The project
In 2017 the United Nations recognized in the Sustainable Development Goals (SDGs) Report that progress towards sustainable development must happen at a faster rate if we aim to meet the global goals of ending poverty, with strategies addressing economic growth, education, health, social protection, and job opportunities, while tackling climate change and environmental protection. The contribution of tropical nations to the SDGs pass necessarily through the development of sustainable mechanisms to minimize the negative impacts of land use and land cover change (LULCC). LULCC is perhaps the most complex problem for these nations to resolve. Together with deforestation, wildfires, caused by the interaction of social and climate systems are currently a major driver of reduction of Amazonian carbon stocks and biodiversity, as well as an important threat to the well-being of the ~25 million Amazonian inhabitants. Most Earth System Models predict increasing occurrence and intensity of droughts in the Amazon during the 21st century. Based on these estimates, we anticipate that future climate-land cover arrangement can enhance the direct negative impacts of wildfires on ecosystems services, by degrading forests and altering carbon and water cycles and impacting biodiversity and human well-being. We therefore expect a collapse of the resilience of Amazonian ecosystems, and a consequent loss of their capacity to fully provide ecosystem services, with an increased risk of economic and human health failure. These fire-related socio-environmental disasters were particularly critical in the Amazonian states of Madre de Dios (Peru), Acre (Brazil) and Pando (Bolivia), known as MAP, the focal region of our proposal. Minimizing the impacts of these potentially ascending socio-environmental transbordering problems in Amazonia is the first step for adapting to a changing climate in the region.
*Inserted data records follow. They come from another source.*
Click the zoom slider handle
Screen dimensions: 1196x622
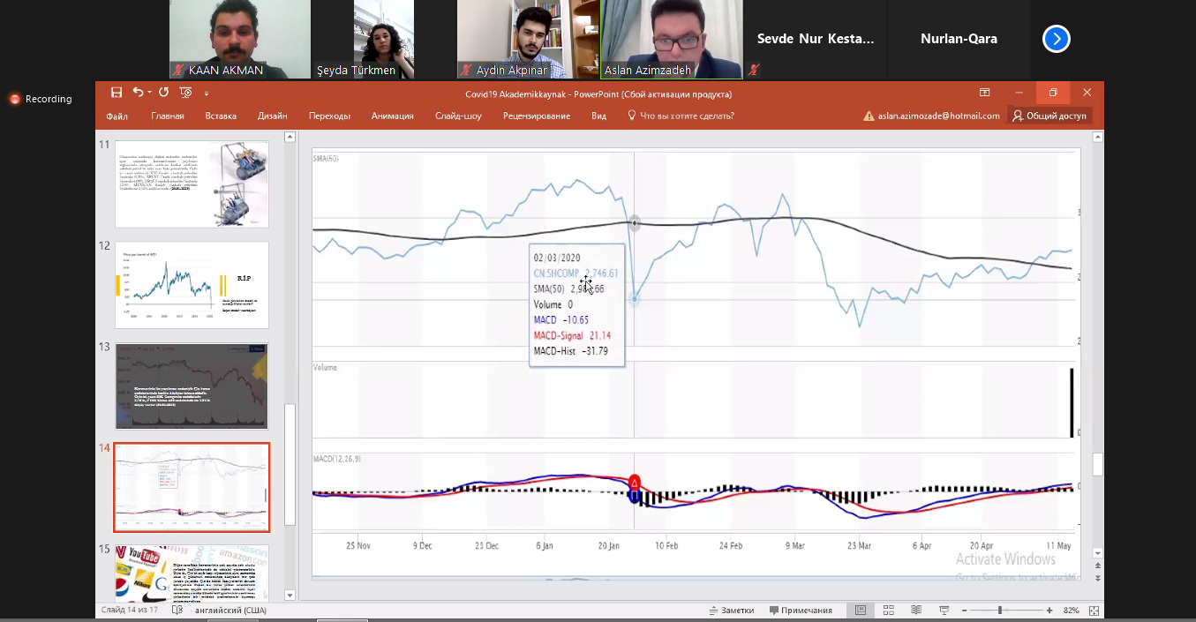coord(1000,611)
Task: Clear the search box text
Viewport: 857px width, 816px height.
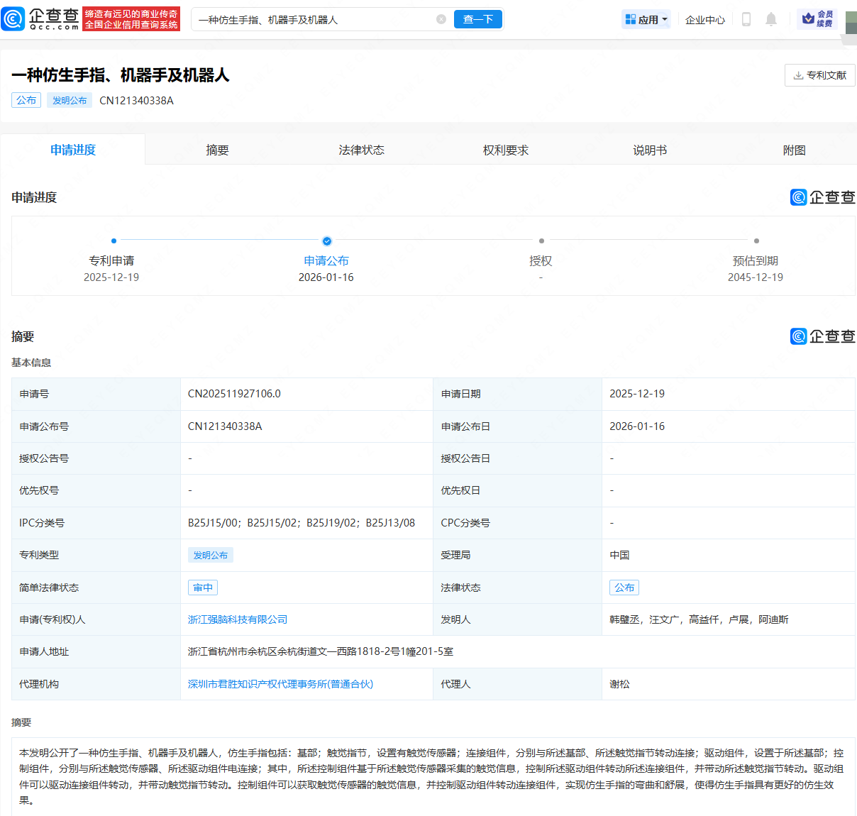Action: [x=441, y=19]
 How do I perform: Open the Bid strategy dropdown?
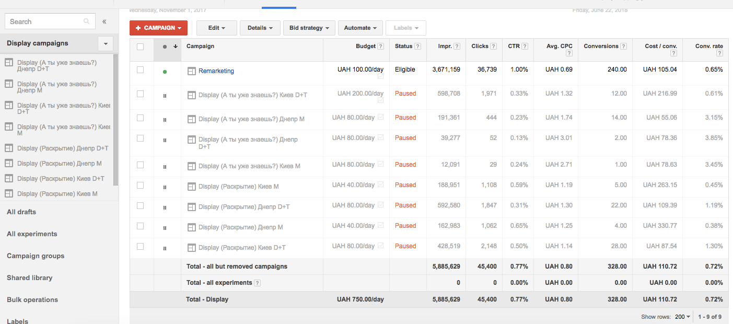[x=309, y=28]
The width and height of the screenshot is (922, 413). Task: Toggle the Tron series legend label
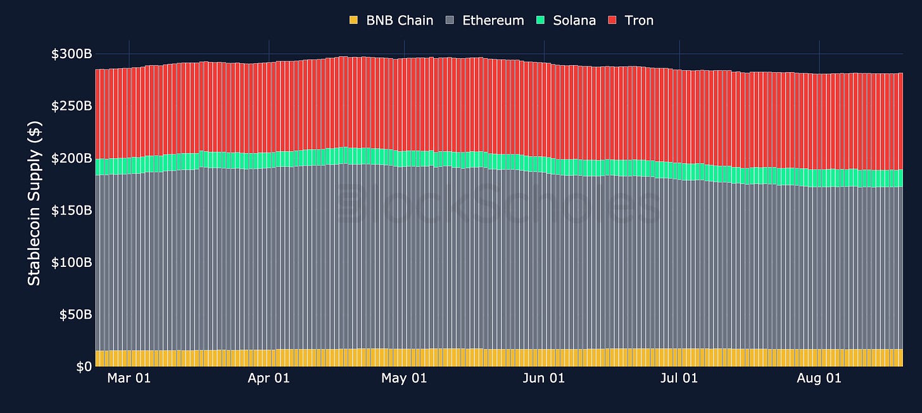tap(639, 20)
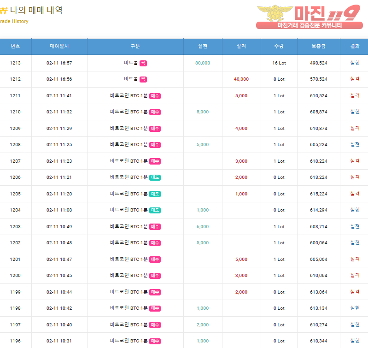Click the pink 짝 badge in row 1213
Screen dimensions: 368x348
coord(143,63)
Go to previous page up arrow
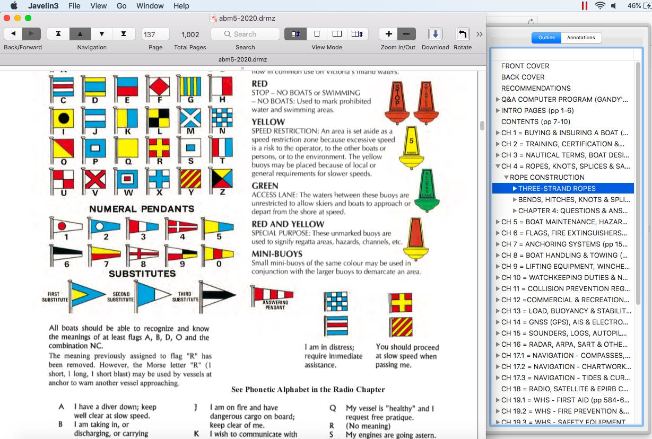 80,34
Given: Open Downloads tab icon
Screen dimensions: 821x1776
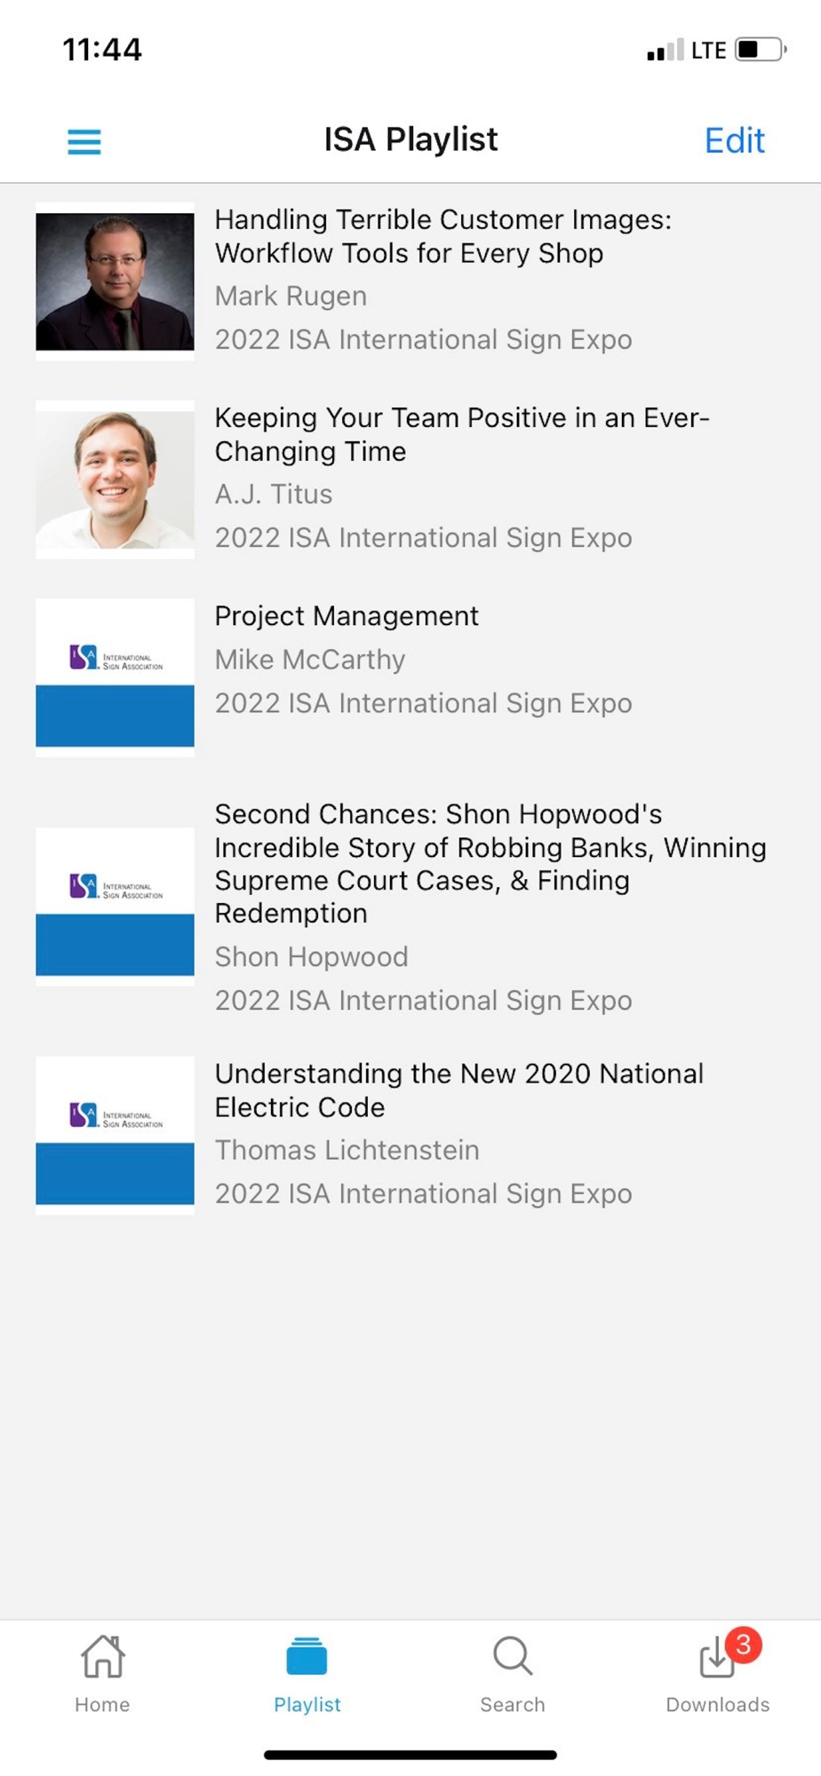Looking at the screenshot, I should 715,1659.
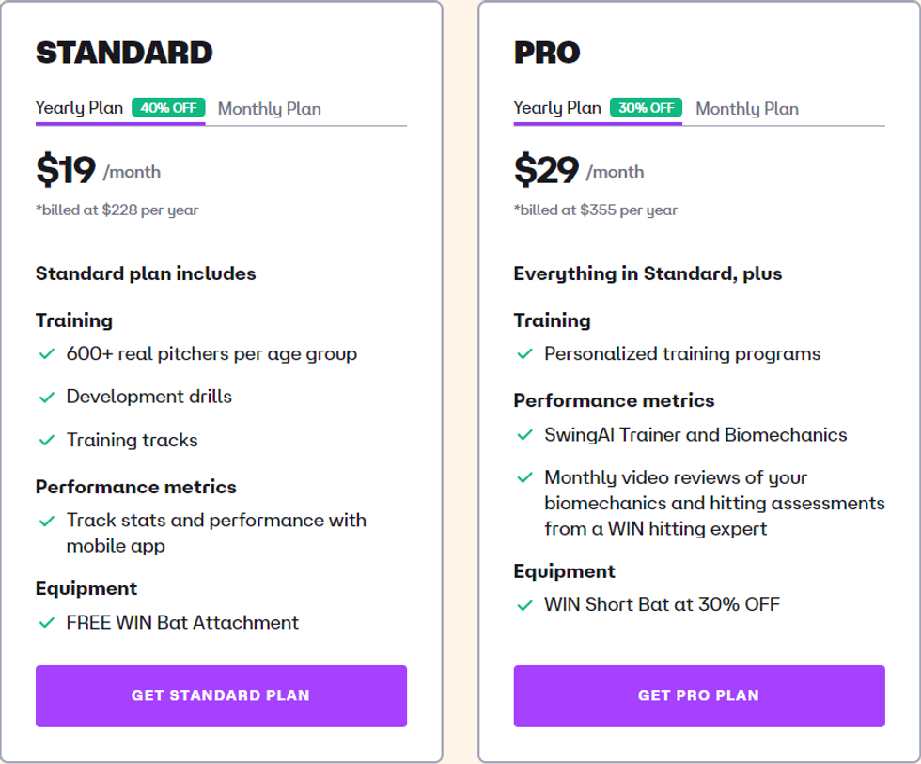Click checkmark next to Personalized training programs
The height and width of the screenshot is (764, 921).
coord(524,354)
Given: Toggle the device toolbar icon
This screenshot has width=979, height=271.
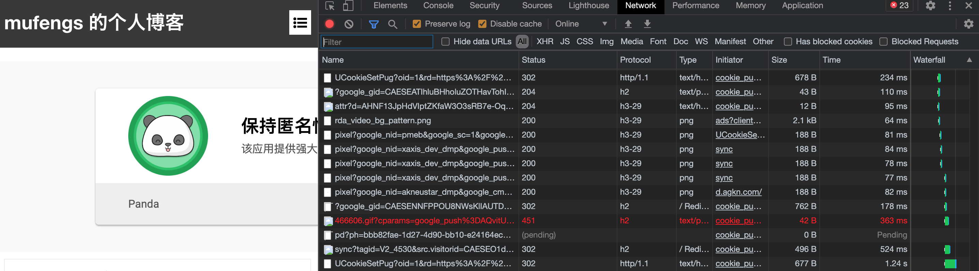Looking at the screenshot, I should coord(348,6).
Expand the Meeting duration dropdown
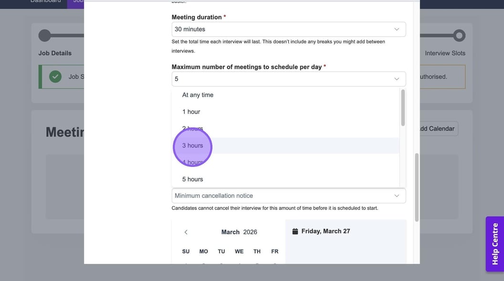 pyautogui.click(x=288, y=29)
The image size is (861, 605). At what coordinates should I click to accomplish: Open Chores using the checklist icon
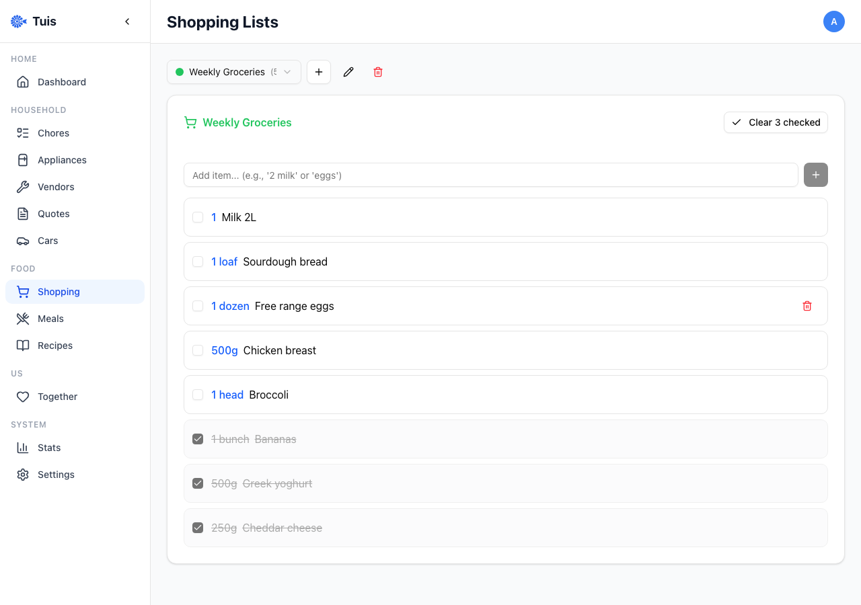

Considering that future fire occurrence is a major threat to ecosystems, its inhabitants, and international commitments of Amazonian countries for achieving sustainable futures and reducing CO2 emissions, this project aims to: 1) develop a comprehensive understanding of current and future fire probability as well as quantifying fire impacts in the Amazon basin; 2) produce a diagnostic and identify challenges and bottlenecks of operational and community-based strategies of fire monitoring and prevention routines for wildfire risk management in the MAP region; 3) contribute towards the increase of risk awareness and capacity/resilience of populations; and 4) influence conservation strategies and policies at the basin-wide and MAP region, by standardizing the terminology among actors, identifying actors of change and streams of information flow for policy changing and providing technical reports for governments in the Amazon region.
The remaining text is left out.